=== Section Start ===

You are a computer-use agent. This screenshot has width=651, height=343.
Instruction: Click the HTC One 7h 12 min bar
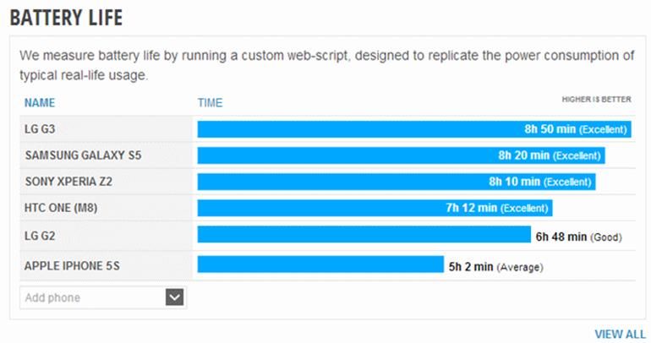click(375, 208)
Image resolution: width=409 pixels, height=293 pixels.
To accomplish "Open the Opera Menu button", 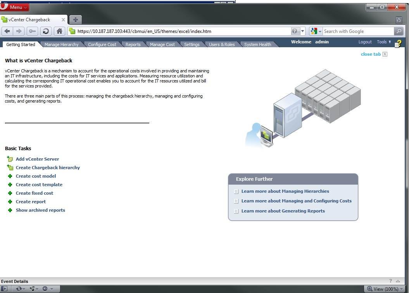I will coord(15,7).
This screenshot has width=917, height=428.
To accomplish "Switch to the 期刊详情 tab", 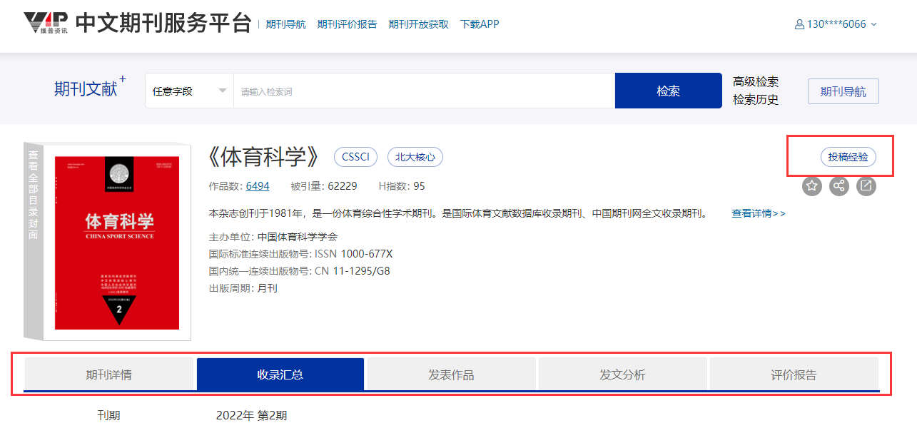I will pyautogui.click(x=108, y=375).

=== Section End ===

__Exercise details__: Where a line in the records above contains the string "width", copy that line.

__Task result__:
You are a computer-use agent. This screenshot has width=651, height=343.
Image resolution: width=409 pixels, height=293 pixels.
This screenshot has width=917, height=428.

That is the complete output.